== Data extracts
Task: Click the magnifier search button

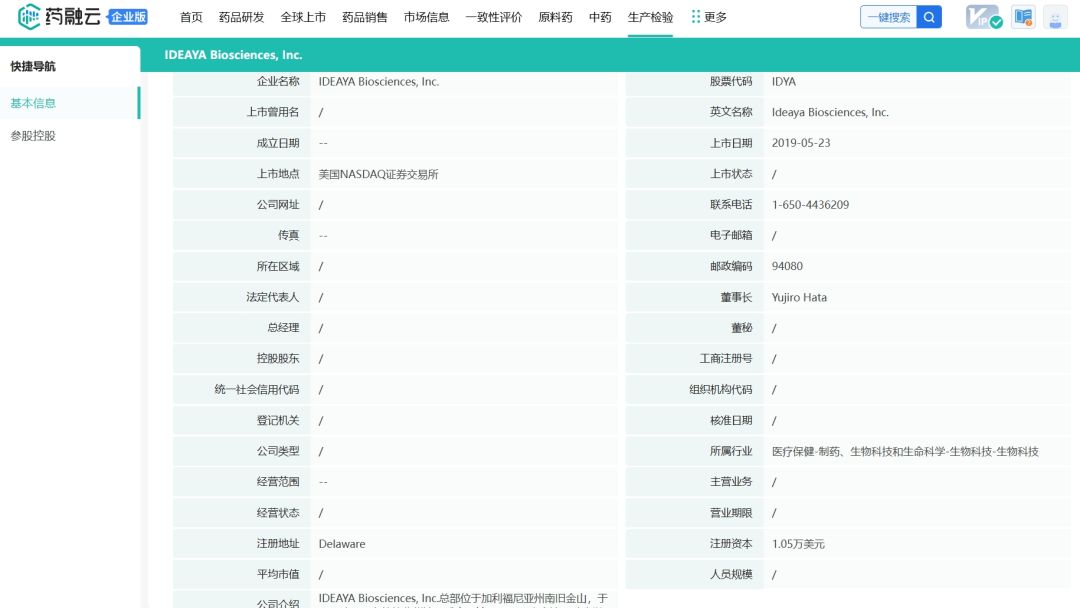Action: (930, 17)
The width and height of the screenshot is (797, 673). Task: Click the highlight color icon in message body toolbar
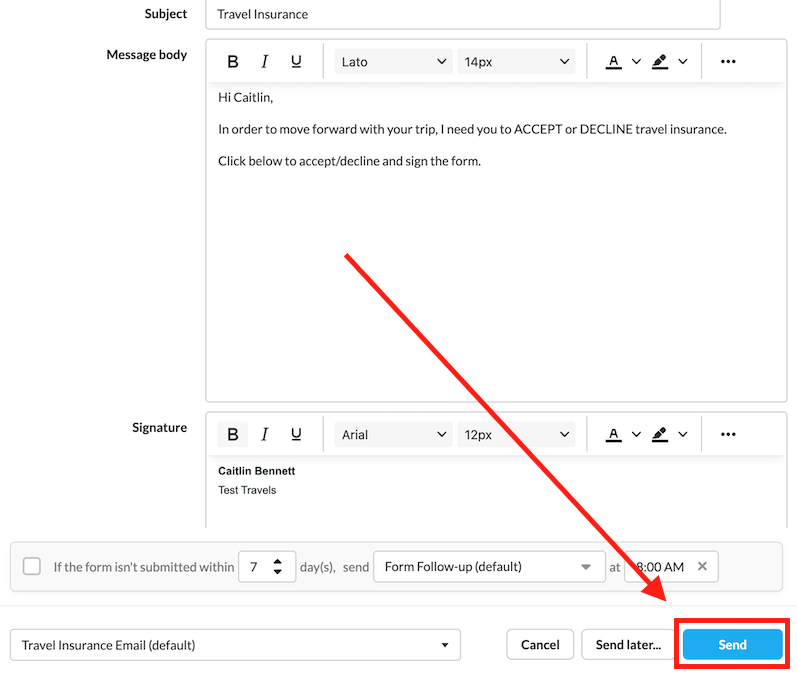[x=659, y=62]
====
== Data extracts
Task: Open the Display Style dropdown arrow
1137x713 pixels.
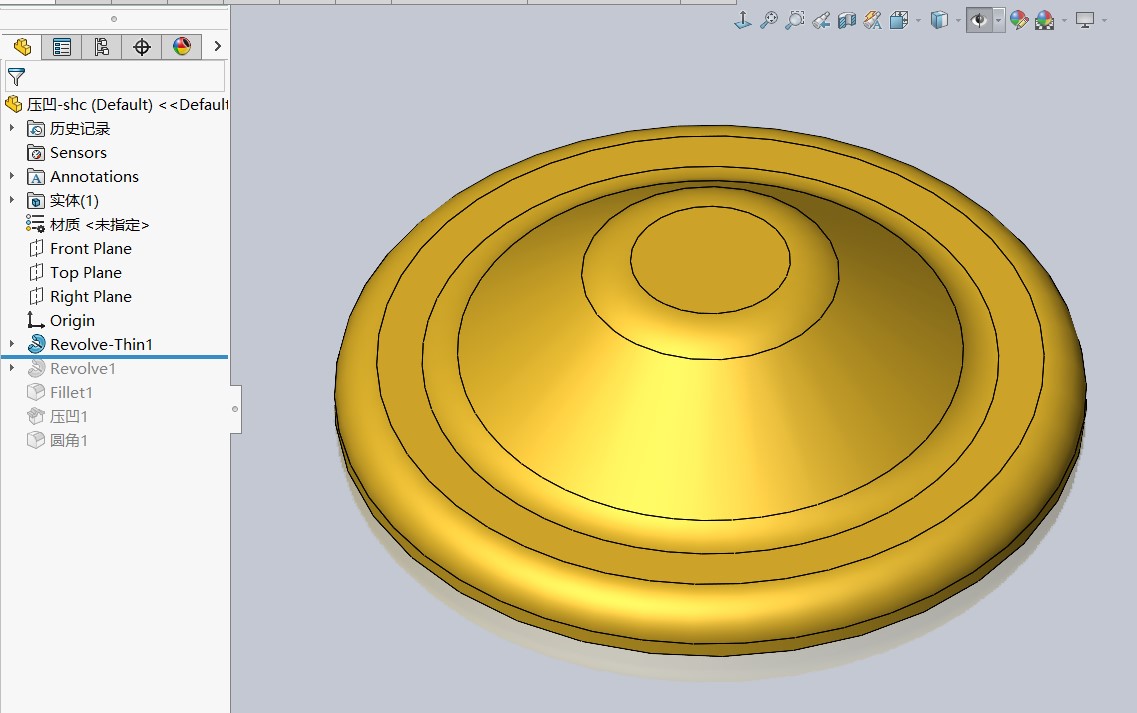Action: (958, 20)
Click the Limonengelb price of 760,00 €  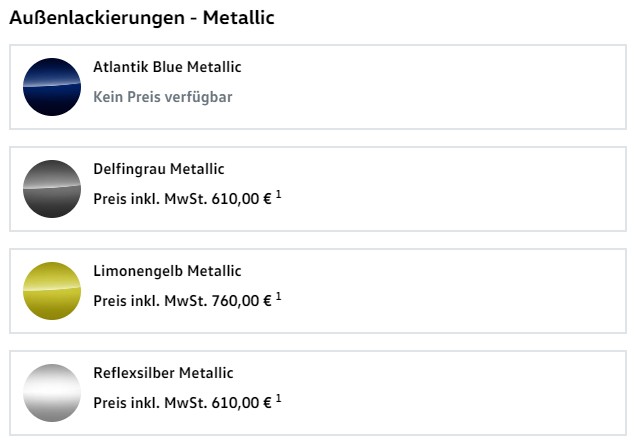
====
Problem description:
Only one stretch of the listing above is to be duplicated: the lines from the one containing "Task: Open the Display Style dropdown arrow" through the one containing "Click the Limonengelb price of 760,00 €", both included. Copy them exactly, minus the pictures.

Answer:
Task: Open the Display Style dropdown arrow
1137x713 pixels.
Action: (958, 20)
Click the Limonengelb price of 760,00 €  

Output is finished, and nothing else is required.